We all went out for evening dinner but the food was pretty uneventful apart from a hilarious mushroom and cheese fondue which we dipped in to with forks, cheese stretching out like elastic strings across the full length of the table.
28th September: Church bells woke us around 6am. We were absolutely knackered. The bed was comfortable it had 2 mattresses on it but the pillows were wafer thin, the room smelt musty and damp and the shower ranged from scalding hot to freezing cold within a millimetre turn of the rusty broken tap. Check out was a miserably early 10am but we scrambled our wet bags together and moved to the more upmarket and much more expensive Casa Florenica at £25 a night just around the corner. Comfy beds, squashy white pillows, cable TV and an immaculate bathroom, sod it, we are splashing out again. Budget accommodation can be endured a couple of nights in a row but at our age we aren’t up for many more than that! Travelling with the Lonely Planet guide to Central America ‘on a shoestring’ means last minute decisions on late arrivals in towns invariably mean a low budget musty room with questionable hygiene; unless we wanted to spend hours dragging our bags around the streets in the dark to find a mid-range alternative.
We dumped our laundry in at the local lavederia £4 for 4 kilos, and spent our first full day in Antigua exploring the streets, meeting up with Hadley at the Bagel Barn where we could eat well and connect to wi-fi for the first time in a week, wandering around the local market and taking photos in the colourful chicken bus station.
Life on the streets of Antigua.

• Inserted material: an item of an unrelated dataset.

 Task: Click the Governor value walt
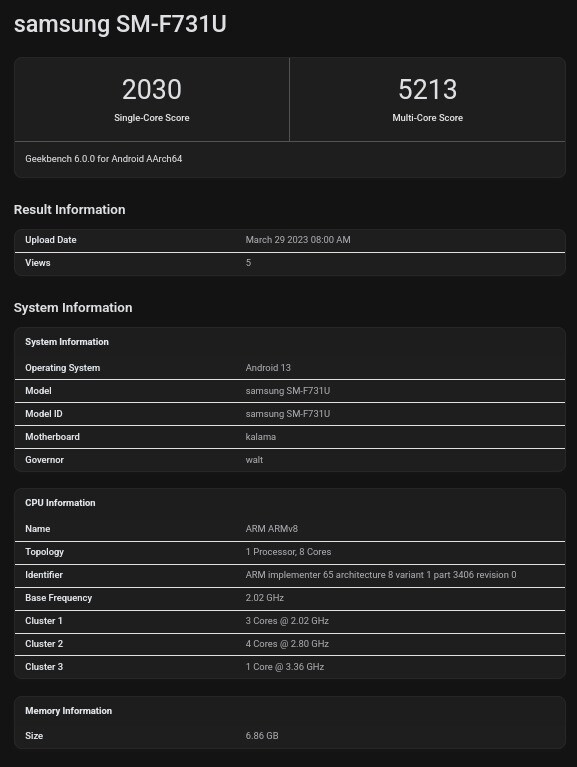pyautogui.click(x=254, y=460)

Local women dress in colourful woven fabrics but many of them are extremely poor; this lady was begging on the streets so I gave her some money in exchange for a photograph of her traditional dress.
We found an amazing local crafts centre selling this Jesus chair!
Wouldn’t mind squeezing one of these in my suitcase but not sure what I would do with a life size replica of a local when I get home.
Chicken buses on the main street.
A street vendor selling necklaces. I had to pay for this photo too but it seems fair enough.
Local kids playing in a doorway, she was putting makeup on the younger girl.
I took a photo of them with their camera in exchange for a photo on mine. They didn’t smile because they were both wearing braces!
Local crafts shop….anyone for a pair of stripey Guatemalan trousers or a hippy bag? No? I thought not. You would be amazed how many tourists are walking around wearing this stuff though. I am thinking of giving them violation tickets for crimes against fashion.